*** Study material ***

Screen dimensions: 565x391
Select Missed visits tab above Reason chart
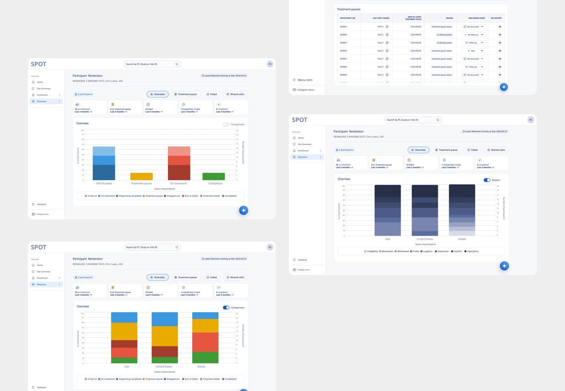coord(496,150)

*** End of Study material ***
*** Study material ***

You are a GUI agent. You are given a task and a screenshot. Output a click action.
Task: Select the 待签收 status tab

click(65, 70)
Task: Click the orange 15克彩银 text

*** End of Study material ***

**Task directions:**
Print exactly the lines of the listing above starting at the line containing "Task: Select the 待签收 status tab" and ending at the line containing "Task: Click the orange 15克彩银 text", both included.

**Exercise answer:**
Task: Select the 待签收 status tab

click(65, 70)
Task: Click the orange 15克彩银 text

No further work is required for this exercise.